Wachkoma-Patienten sind offenbar nicht immer zu hoffnungsloser Bewusstlosigkeit und Kommunikationsunfähigkeit verdammt, auch wenn sie unter Umständen schon jahrelang an ihrem appallischen Syndrom leiden und keine Besserung zeigen. Ein Patient, der fünfzehn Jahre bewusstlos im Bett lag, wurde von französischen Forschern mit Hilfe eines Vagus-Nerv-Stimulators behandelt, wie man ihn gelegentlich bei schwerstkranken Epilepsie- und Depressionspatienten anwendet. Der Vagus-Nerv ist der längste Nerv, der große Teile des Gehirns unter anderem auch mit dem Verdauungstrakt verbindet.

Durch die Stimulation des Vagus-Nervs an der Hüfte zeigte der Wachkoma-Patient zum ersten Mal wieder neurologische Verbesserungen, die auf ein erweitertes Bewusstsein hindeuten.
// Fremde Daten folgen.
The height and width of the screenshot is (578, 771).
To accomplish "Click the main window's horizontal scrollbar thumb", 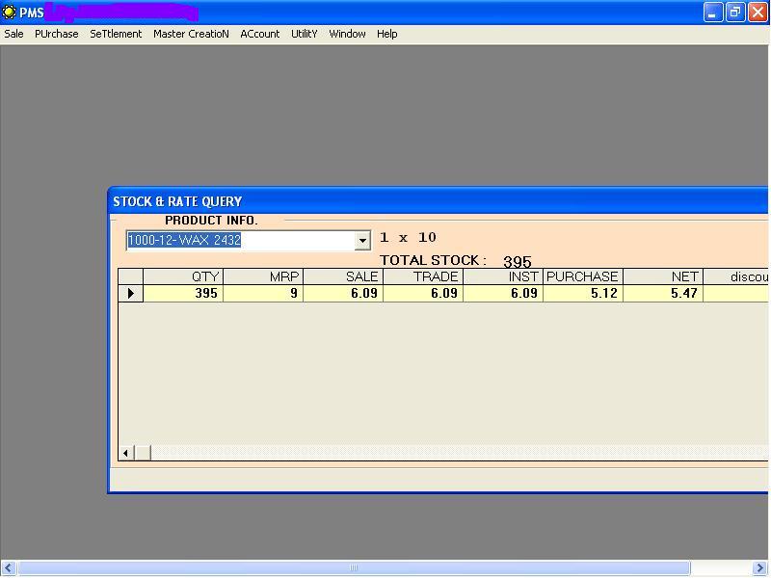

Die Augen des Patienten reagierten auf äußere Reize. Der Patient zeigte auch Regungen, sobald er Musik hörte, und wenn man ihn bat zu lächeln, bewegten sich seine Wangen. In einem PET-Hirnscanner konnte nach der Vagus-Nerv-Stimulation eine erhöhte Stoffwechselaktivität nachgewiesen werden, und zwar im Großhirn genauso wie in darunter liegenden Hirnschichten.

In der Zeitschrift „Current Biology“ werteten die Mediziner die Verbesserungen „in der Präsenz des Patienten“ als hoffnungsvolles Zeichen, dass die Plastizität und die Reparaturfähigkeit des Gehirns auch nach schwersten Hirnschädigungen und jahrelanger Bewusstlosigkeit noch erhalten bleibt“.

Auf dem EEG, das die Theta-Wellen aufzeichnet und als Instrument für die Einordnung des Bewusstseinszustandes genutzt wird, waren deutliche Verbesserungen erkennbar, wodurch der Patient auf der Koma-Skala von 23 möglichen Stufen auf zehn (statt bisher fünf) gehoben wurde.